La ministra de Inclusión, Seguridad Social y Migraciones y portavoz del Gobierno, Elma Saiz, ha censurado al PP por haber votado en contra del escudo social hace dos semanas, después de que los populares cuestionaran la gestión del Ejecutivo ante las consecuencias de la guerra en Irán y en Oriente Medio.
Saiz se ha expresado así en declaraciones a los medios tras un acto en Juno House, celebrado este viernes en Barcelona, al que también ha acudido el delegado del Gobierno en Cataluña, Carlos Prieto, junto a otras autoridades y representantes del tejido empresarial.
“Al Partido Popular, que hace esas críticas, yo le preguntaría que por qué votó hace escasamente dos semanas que no a un escudo social. ¿Qué es lo que no le gustaba del escudo social para haber votado que no? Es fácil lanzarse a la crítica”, ha reflexionado la ministra, contraponiendo la postura del Ejecutivo con la del principal partido de la oposición.

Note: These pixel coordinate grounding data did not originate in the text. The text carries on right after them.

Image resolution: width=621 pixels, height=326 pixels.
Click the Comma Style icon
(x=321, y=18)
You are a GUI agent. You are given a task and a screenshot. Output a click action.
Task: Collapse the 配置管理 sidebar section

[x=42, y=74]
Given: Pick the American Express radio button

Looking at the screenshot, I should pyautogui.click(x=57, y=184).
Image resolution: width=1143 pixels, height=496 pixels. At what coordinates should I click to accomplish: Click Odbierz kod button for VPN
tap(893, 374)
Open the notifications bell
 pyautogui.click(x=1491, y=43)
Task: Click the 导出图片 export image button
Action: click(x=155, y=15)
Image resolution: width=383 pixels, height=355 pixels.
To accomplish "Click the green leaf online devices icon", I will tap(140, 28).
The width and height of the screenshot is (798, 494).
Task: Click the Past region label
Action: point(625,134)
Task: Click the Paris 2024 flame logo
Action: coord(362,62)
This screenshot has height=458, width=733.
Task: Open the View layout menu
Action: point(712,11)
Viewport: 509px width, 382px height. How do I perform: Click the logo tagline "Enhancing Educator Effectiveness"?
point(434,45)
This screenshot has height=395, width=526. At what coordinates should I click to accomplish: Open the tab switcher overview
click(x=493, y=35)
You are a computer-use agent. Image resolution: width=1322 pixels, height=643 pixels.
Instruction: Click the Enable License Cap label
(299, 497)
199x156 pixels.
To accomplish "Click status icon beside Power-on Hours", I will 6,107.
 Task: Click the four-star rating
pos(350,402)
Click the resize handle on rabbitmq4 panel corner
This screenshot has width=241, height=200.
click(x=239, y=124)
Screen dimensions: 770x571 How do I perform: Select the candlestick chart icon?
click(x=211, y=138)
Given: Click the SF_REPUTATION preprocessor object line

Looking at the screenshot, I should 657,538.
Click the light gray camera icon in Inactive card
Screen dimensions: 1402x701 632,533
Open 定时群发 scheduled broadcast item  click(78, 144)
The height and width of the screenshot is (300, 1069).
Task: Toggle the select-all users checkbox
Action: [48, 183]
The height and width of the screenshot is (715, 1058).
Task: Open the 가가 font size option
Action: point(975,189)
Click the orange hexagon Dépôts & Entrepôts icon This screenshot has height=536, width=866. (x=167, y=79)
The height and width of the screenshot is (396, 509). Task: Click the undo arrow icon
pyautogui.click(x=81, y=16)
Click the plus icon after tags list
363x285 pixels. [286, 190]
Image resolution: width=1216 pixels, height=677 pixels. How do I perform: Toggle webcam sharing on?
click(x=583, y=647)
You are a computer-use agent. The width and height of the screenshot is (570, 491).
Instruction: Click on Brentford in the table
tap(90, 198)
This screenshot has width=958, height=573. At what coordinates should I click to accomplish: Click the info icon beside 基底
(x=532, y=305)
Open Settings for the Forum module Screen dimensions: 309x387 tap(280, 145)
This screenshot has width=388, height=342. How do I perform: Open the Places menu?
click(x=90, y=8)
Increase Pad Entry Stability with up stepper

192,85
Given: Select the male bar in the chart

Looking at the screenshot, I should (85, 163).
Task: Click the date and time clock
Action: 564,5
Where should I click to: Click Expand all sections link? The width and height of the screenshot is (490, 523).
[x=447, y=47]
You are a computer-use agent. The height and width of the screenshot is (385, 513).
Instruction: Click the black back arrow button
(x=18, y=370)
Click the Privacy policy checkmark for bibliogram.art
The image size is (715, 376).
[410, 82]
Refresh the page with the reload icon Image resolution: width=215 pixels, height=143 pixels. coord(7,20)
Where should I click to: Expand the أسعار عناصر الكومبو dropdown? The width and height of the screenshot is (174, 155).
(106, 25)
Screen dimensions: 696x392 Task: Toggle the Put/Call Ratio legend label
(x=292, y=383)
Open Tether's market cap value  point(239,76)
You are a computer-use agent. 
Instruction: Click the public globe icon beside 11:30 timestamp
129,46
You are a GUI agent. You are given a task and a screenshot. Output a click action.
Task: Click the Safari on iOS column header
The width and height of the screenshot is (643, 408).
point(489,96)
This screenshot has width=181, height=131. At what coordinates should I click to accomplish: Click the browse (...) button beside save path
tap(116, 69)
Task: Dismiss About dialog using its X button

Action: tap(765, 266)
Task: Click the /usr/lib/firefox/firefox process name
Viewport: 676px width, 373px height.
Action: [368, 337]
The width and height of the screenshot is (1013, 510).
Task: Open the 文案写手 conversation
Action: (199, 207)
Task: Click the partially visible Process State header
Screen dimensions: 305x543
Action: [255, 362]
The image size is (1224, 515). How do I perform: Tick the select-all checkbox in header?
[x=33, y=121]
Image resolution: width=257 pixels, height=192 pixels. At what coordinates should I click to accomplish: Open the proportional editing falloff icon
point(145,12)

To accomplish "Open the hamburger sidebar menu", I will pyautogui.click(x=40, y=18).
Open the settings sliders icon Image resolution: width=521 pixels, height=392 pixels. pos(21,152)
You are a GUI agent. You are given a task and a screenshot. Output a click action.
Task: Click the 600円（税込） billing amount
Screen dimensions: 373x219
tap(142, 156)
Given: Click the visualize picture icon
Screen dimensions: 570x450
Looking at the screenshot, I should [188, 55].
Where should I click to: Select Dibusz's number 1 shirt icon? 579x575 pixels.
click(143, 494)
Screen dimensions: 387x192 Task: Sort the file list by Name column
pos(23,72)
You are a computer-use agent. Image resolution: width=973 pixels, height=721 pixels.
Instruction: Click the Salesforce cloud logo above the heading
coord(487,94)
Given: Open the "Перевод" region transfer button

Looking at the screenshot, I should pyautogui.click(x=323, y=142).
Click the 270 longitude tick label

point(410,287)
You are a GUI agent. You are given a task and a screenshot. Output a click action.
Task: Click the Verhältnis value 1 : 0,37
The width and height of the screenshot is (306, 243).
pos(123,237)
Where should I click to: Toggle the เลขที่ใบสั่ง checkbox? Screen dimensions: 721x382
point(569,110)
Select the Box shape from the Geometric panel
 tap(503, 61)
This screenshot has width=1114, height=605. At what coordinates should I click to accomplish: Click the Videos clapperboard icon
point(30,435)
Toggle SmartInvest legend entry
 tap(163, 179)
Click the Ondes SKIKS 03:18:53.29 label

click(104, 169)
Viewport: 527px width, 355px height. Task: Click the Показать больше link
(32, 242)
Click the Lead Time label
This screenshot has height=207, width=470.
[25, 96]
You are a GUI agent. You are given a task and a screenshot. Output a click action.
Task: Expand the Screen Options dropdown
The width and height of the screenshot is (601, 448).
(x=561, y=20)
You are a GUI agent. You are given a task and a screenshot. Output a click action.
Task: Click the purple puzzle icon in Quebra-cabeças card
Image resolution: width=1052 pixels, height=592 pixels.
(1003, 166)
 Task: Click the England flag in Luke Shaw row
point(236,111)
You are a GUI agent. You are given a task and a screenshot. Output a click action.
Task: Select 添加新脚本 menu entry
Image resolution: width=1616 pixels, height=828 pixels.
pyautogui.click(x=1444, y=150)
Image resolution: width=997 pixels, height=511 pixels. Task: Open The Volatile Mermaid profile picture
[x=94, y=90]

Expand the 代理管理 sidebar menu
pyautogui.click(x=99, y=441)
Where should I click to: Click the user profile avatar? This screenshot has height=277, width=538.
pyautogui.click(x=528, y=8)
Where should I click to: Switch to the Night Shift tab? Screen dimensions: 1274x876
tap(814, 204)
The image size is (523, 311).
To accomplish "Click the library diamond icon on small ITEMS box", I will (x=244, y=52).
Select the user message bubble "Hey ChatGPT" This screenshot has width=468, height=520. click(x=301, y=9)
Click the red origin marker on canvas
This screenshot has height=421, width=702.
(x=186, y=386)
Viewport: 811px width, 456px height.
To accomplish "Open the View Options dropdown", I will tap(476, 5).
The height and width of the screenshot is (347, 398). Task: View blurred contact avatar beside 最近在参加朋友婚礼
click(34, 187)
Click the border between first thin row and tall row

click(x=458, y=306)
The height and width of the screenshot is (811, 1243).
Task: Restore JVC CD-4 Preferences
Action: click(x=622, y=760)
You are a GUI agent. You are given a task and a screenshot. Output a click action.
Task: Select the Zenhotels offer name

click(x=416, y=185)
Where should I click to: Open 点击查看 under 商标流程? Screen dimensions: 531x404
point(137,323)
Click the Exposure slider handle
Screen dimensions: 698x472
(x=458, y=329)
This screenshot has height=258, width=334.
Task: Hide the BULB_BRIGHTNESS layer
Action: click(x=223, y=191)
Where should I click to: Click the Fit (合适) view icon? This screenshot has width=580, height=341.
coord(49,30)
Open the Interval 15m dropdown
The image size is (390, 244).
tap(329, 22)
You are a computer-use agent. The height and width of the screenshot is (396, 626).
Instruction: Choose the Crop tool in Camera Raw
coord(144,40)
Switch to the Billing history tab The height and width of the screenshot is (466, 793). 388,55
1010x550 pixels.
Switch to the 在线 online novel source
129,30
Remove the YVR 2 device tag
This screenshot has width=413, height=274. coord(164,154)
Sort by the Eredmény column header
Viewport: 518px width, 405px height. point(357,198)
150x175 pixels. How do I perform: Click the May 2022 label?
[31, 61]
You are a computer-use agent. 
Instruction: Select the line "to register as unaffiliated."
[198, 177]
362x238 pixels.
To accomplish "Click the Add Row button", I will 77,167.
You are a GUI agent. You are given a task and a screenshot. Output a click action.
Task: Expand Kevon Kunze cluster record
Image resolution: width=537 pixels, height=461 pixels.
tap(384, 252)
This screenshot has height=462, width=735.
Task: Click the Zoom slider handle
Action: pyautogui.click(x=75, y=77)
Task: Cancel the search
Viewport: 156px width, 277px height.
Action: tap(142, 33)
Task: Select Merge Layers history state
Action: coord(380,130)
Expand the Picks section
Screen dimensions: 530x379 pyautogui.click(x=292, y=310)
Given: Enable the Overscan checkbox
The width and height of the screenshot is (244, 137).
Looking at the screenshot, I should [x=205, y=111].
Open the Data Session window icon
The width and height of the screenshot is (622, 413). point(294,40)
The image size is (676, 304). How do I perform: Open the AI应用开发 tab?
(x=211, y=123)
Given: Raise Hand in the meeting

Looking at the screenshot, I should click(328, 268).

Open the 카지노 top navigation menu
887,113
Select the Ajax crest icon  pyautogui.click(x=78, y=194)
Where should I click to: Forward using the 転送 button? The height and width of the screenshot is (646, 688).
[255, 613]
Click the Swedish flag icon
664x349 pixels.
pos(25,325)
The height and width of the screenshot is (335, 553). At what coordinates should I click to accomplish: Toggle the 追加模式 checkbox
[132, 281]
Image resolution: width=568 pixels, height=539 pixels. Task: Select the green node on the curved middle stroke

Interpelada sobre si el Gobierno estudia vetar los despidos vinculados a causas energéticas, Saiz ha lanzado un mensaje “de prudencia, de calma”, y ha subrayado que el Ejecutivo está trabajando para articular “una respuesta adecuada y eficaz”, entre otras vías, mediante la reunión mantenida este jueves con agentes sociales, sindicatos y patronales.
En relación con el posible traspaso de la gestión del IRPF a la Generalitat, la titular de Inclusión ha admitido que “en este punto concreto no hay un acuerdo”, aunque ha recordado los compromisos en materia de financiación autonómica: “También parecía difícil encontrar una postura que satisficiera a todas las comunidades autónomas, y encima de la mesa está”.
RÉCORD DE MUJERES AFILIADAS
Durante el encuentro se han tratado asuntos vinculados a la inclusión, la igualdad, la movilidad internacional y la cohesión social, además del papel de las mujeres en el mercado de trabajo.
Saiz ha remarcado que el mercado laboral registra un “récord histórico” de mujeres afiliadas, con 10 millones de mujeres afiliadas a la seguridad social, y 1,3 millones de autónomas, cuyas bases de cotización se incrementan por encima de las de los hombres.